Records for this task ->
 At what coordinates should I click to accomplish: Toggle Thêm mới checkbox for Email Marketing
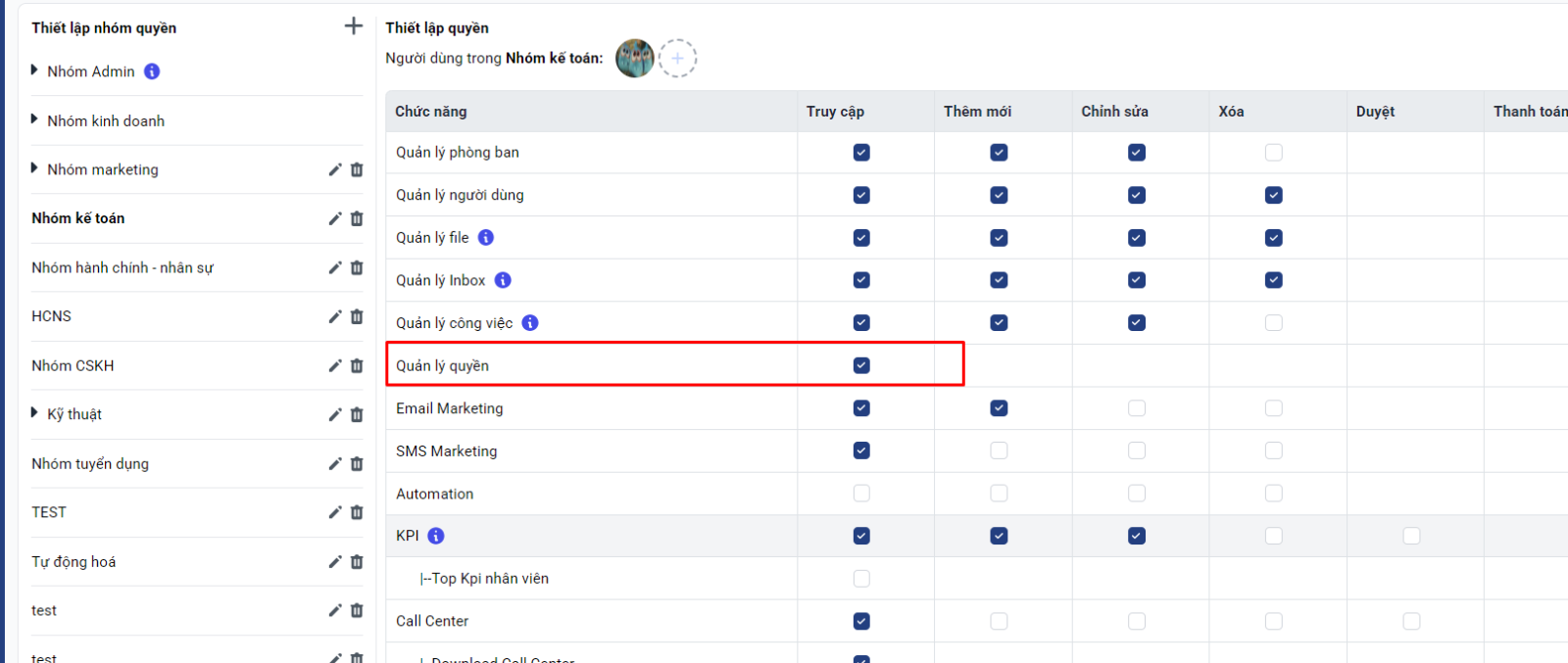point(999,408)
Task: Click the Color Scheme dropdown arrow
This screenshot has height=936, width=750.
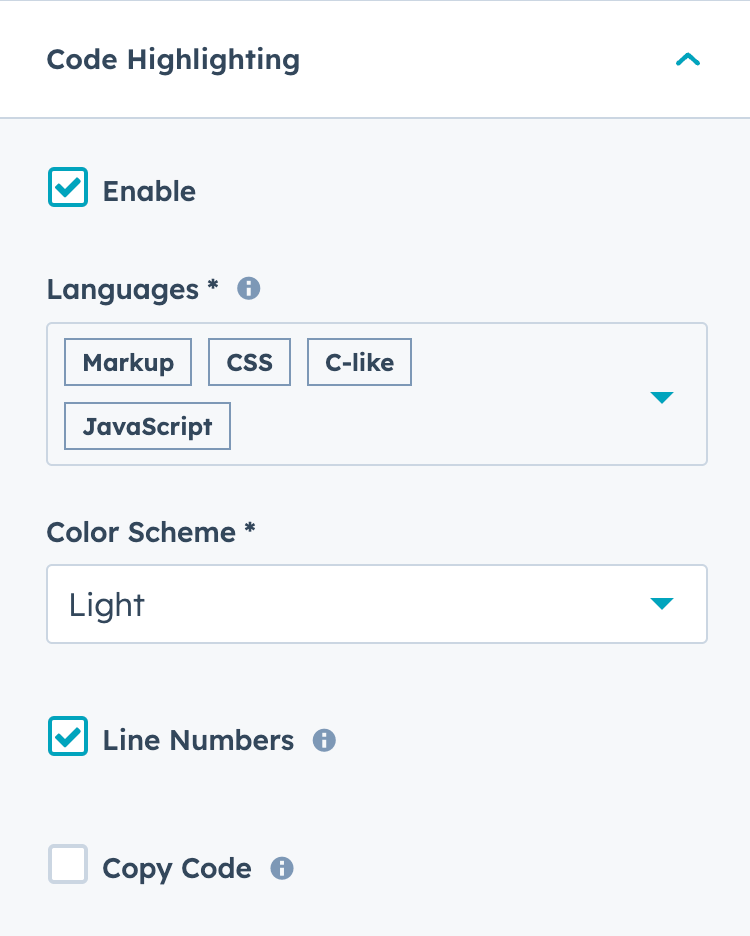Action: click(x=662, y=604)
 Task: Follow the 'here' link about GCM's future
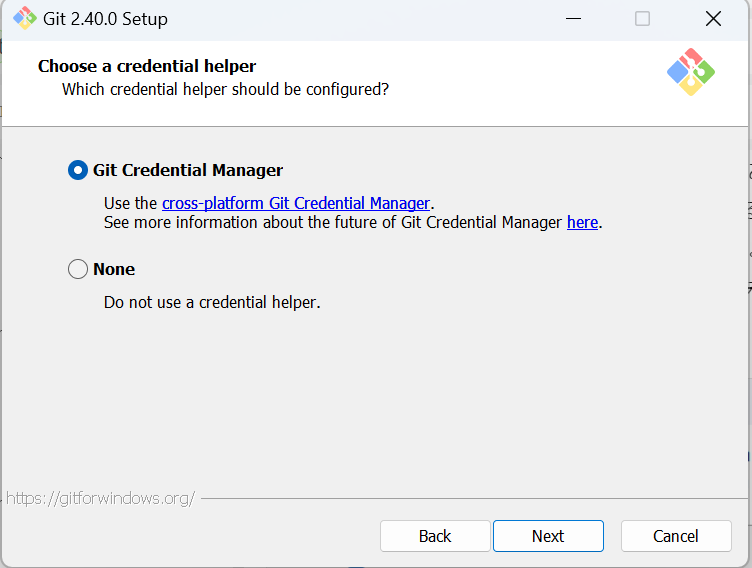pyautogui.click(x=582, y=222)
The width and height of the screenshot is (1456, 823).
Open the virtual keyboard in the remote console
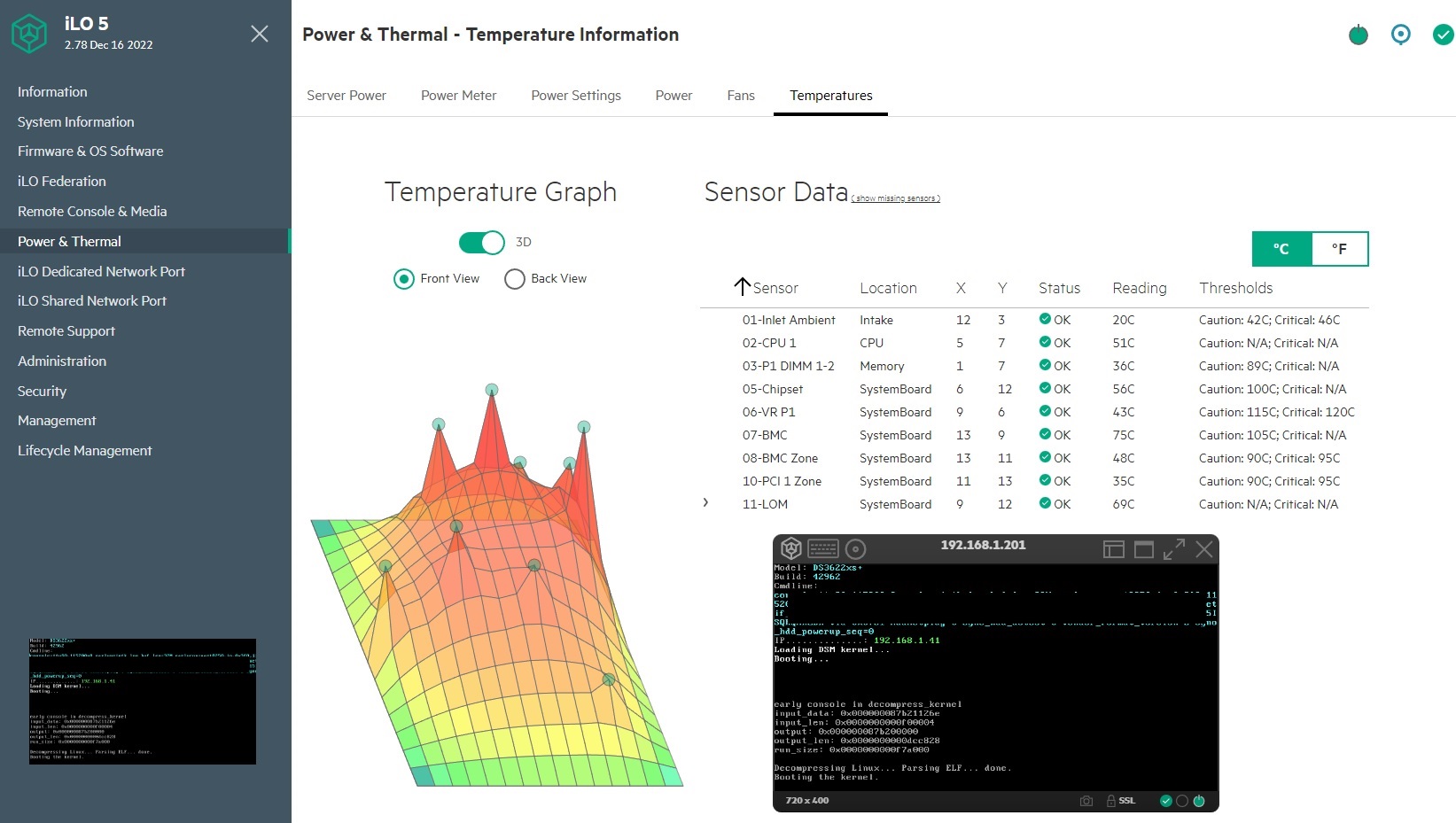coord(823,547)
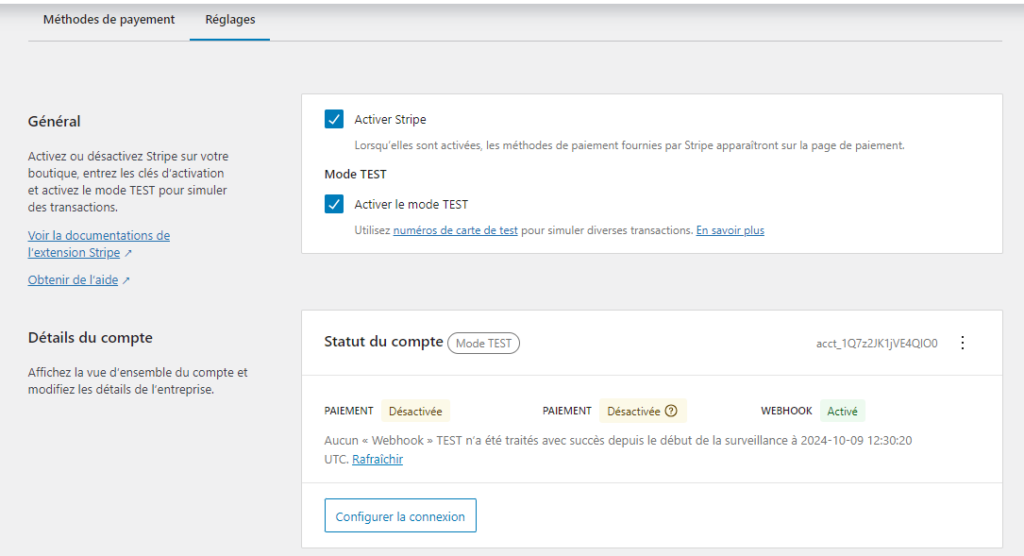Click the help icon beside second Désactivée
The height and width of the screenshot is (556, 1024).
[x=671, y=411]
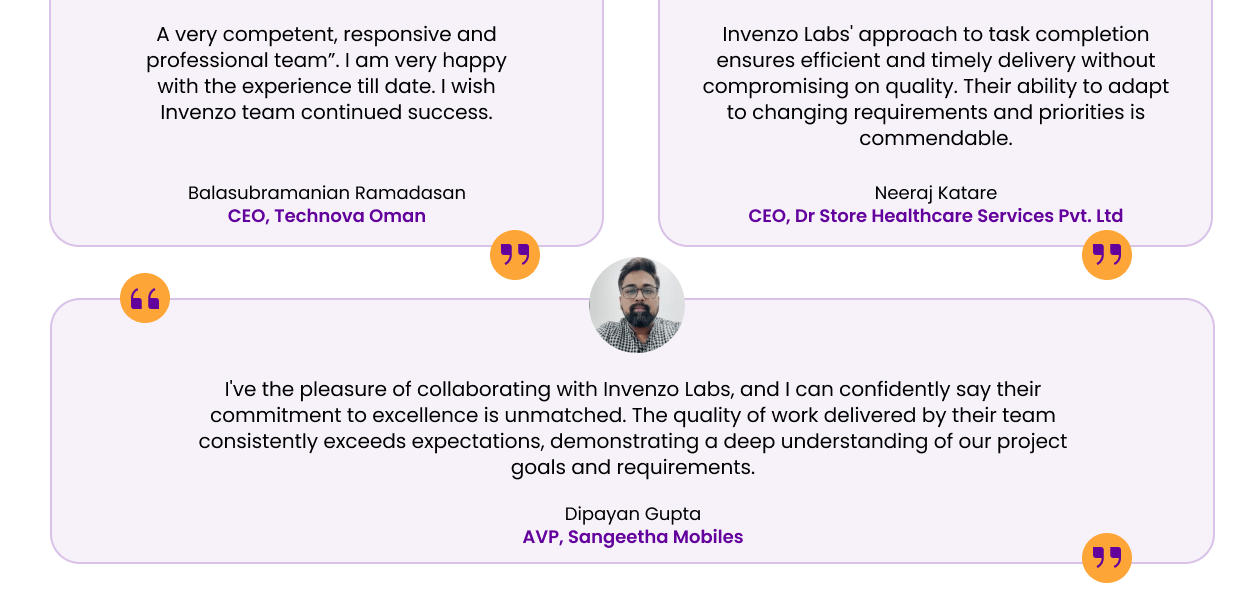Image resolution: width=1260 pixels, height=600 pixels.
Task: Click the word "commendable." in Neeraj's testimonial
Action: click(936, 138)
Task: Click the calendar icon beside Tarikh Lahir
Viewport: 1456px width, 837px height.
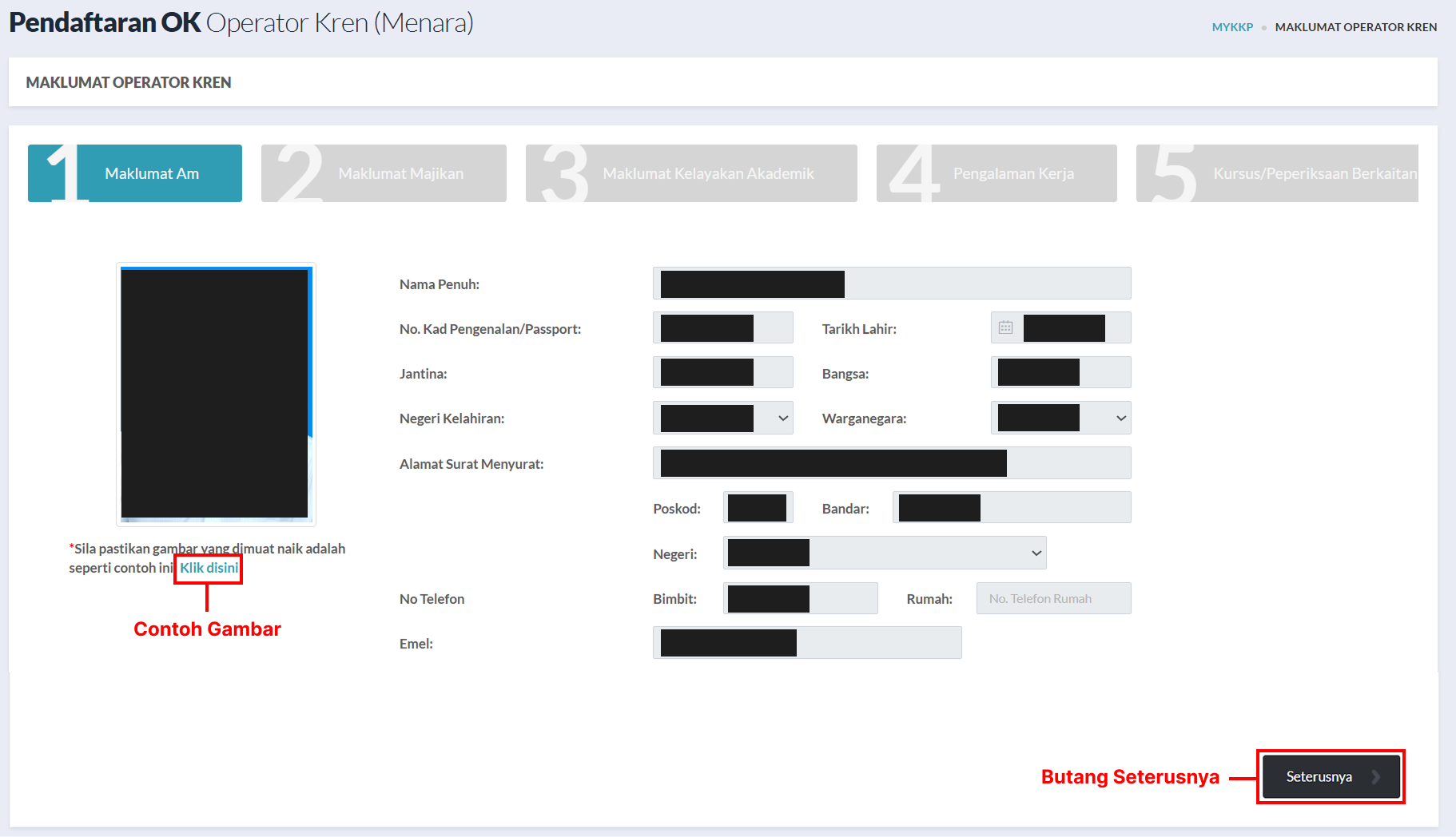Action: point(1005,327)
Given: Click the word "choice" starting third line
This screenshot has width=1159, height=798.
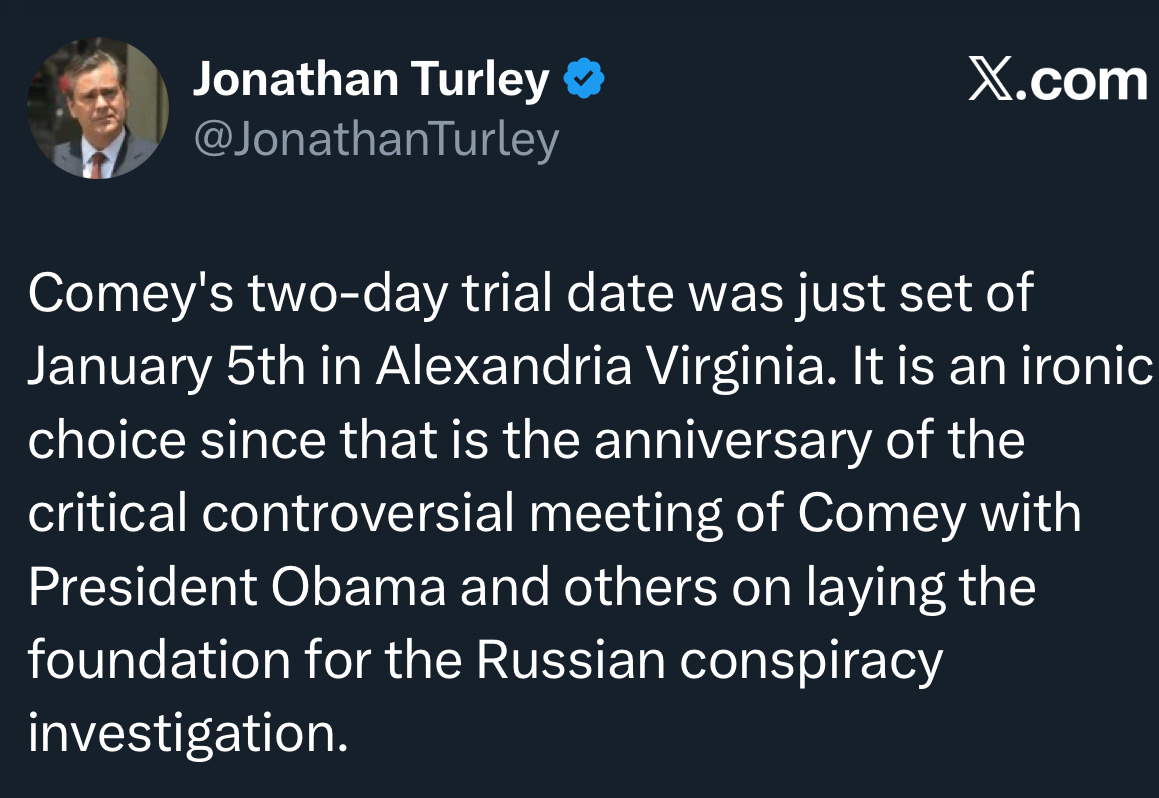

Description of the task -> Copy the records exactly, leaving out every picture.

Answer ->
 At what coordinates should I click to accomplish: Toggle Thêm mới checkbox for Email Marketing
point(999,408)
Task: Click the Color Scheme dropdown arrow
This screenshot has height=936, width=750.
Action: click(x=662, y=604)
 Task: Follow the 'here' link about GCM's future
pyautogui.click(x=582, y=222)
The width and height of the screenshot is (1456, 823).
Open the virtual keyboard in the remote console
coord(823,547)
Click the help icon beside second Désactivée
The height and width of the screenshot is (556, 1024).
[x=671, y=411]
Image resolution: width=1260 pixels, height=600 pixels.
Task: Click the word "commendable." in Neeraj's testimonial
Action: click(936, 138)
Task: Click the calendar icon beside Tarikh Lahir
Viewport: 1456px width, 837px height.
Action: point(1005,327)
Given: Click the word "choice" starting third line
This screenshot has width=1159, height=798.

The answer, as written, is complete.